Ana Priscila Silva de Azevedo, presa desde janeiro, depõe sobre os eventos e aponta possível facilitação policial
Brasília, 28 de setembro de 2023 – A CPI dos Atos Antidemocráticos da Câmara Legislativa ouviu, nesta quinta-feira (28), o depoimento de Ana Priscila Silva de Azevedo, que está detida desde 10 de janeiro por sua alegada ligação com os ataques de 8 de janeiro em Brasília.
Durante seu depoimento, Ana Priscila afirmou que no dia dos ataques houve uma falta de ação por parte das forças policiais e que o efetivo destinado para conter os manifestantes era insuficiente. Ela declarou: “O que eu vi no dia 8/1 foi uma polícia inerte, que não fez absolutamente nada. Eu nunca vi a praça dos três poderes tão desguarnecida, não tinha contingente policial nenhum. A polícia não fez nada, os policiais estavam parados.”

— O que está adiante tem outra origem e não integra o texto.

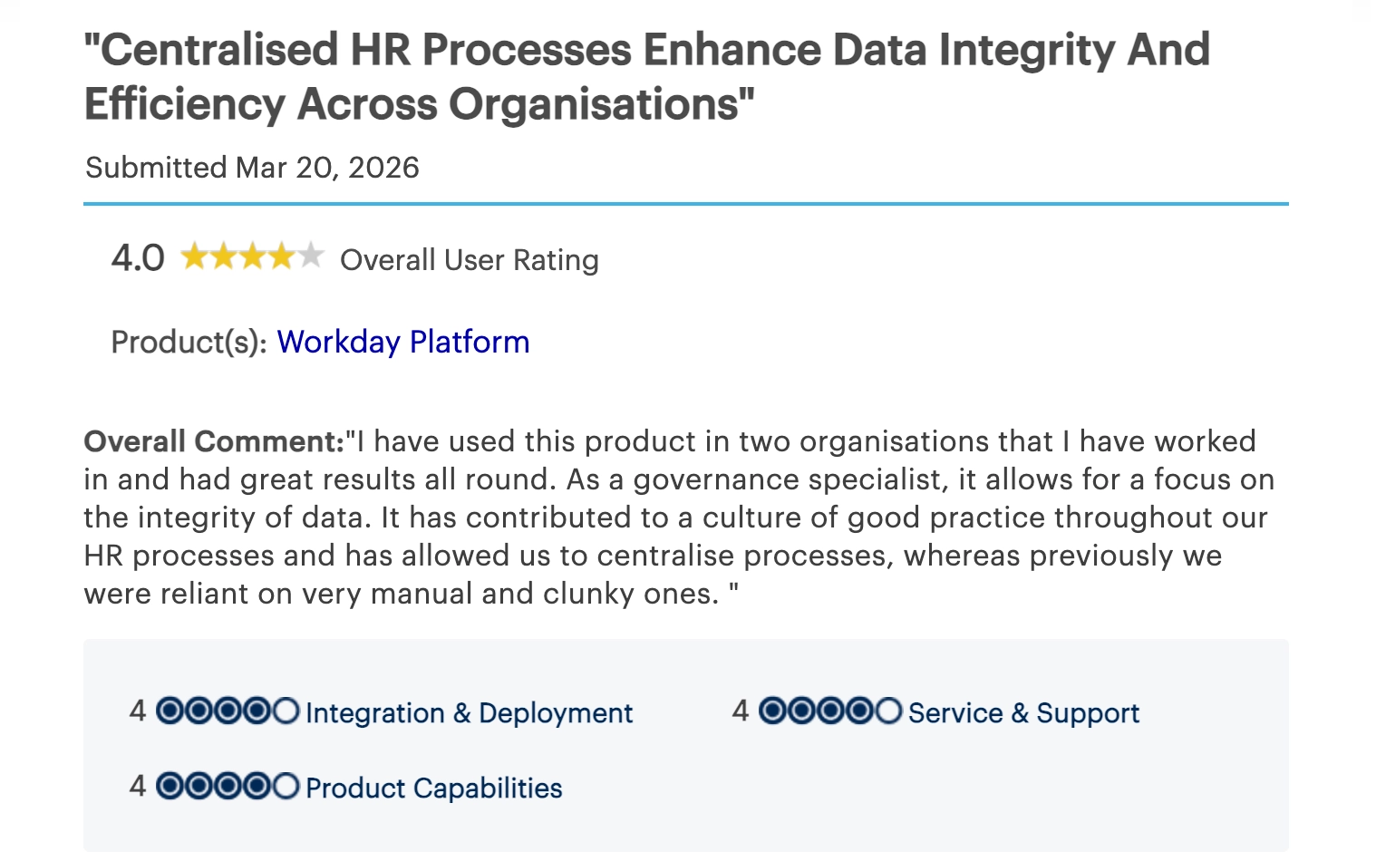Click the empty fifth Integration & Deployment circle
Screen dimensions: 1376x861
[x=286, y=711]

O relator da CPI, deputado Hermeto (MDB), discordou veementemente das afirmações da depoente. Ele admitiu que houve uma falha no dimensionamento do efetivo policial, mas não concordou que os policiais estavam inertes. Hermeto atribuiu as falhas ocorridas no dia 8/1 ao alto comando da polícia, não aos soldados que estavam na linha de frente.
“Faltou efetivo, tanto é que os coronéis estão presos por falta de planejamento. Mas todos os policiais que estavam ali foram vítimas de vocês, que queriam quebrar tudo, acabar com tudo. Praças, soldados, cabos, ali ninguém compactuou com aquilo. Uma policial quase foi assassinada pelos ‘ditos’ patriotas”, afirmou Hermeto.

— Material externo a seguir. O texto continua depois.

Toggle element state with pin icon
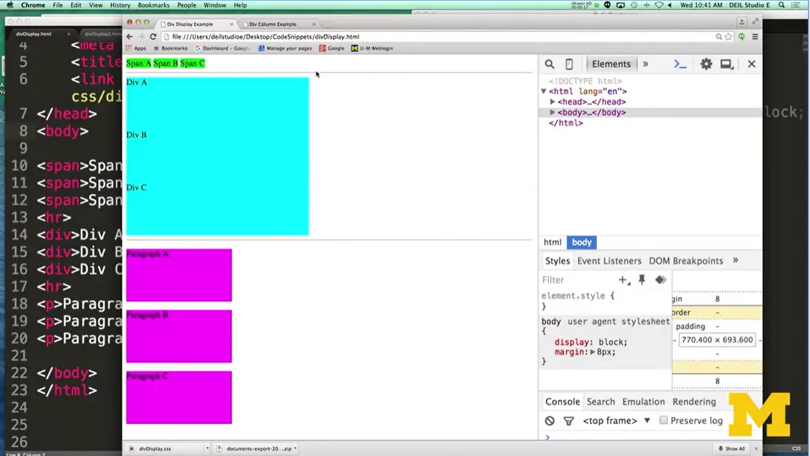641,280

Em resposta ao presidente da CPI, deputado Chico Vigilante (PT), Ana Priscila alegou que as manifestações foram pacíficas e que o vandalismo aos prédios do executivo, legislativo e judiciário teria sido causado por infiltrados. Ela disse: “Aquele vandalismo, tudo aquilo que aconteceu, não foram os patriotas que fizeram, foram infiltrados, com certeza.”

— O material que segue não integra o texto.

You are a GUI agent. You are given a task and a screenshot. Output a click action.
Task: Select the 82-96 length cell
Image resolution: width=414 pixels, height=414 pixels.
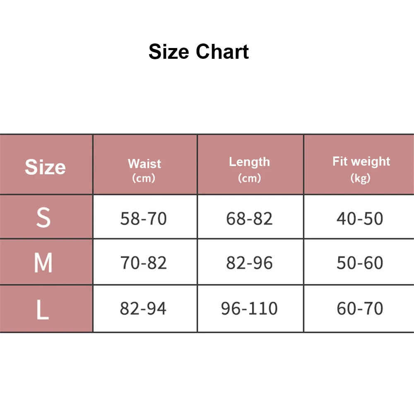point(249,263)
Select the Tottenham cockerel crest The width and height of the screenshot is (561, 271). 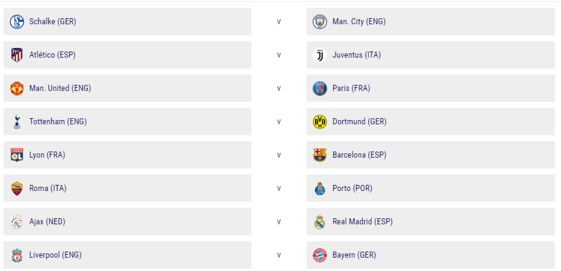pos(17,122)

Ana Priscila também negou rumores de que ela própria seria uma “infiltrada da esquerda” e reforçou sua posição como conservadora, cristã e patriota convicta. Ela está detida no presídio da Colmeia, no Distrito Federal. Seu nome se tornou conhecido por sua atuação nas redes sociais, onde inflamava manifestantes que questionavam o resultado das eleições presidenciais de 2022, chegando a fazer postagens mencionando que “sitiariam os três poderes” e que o “Brasil iria parar”.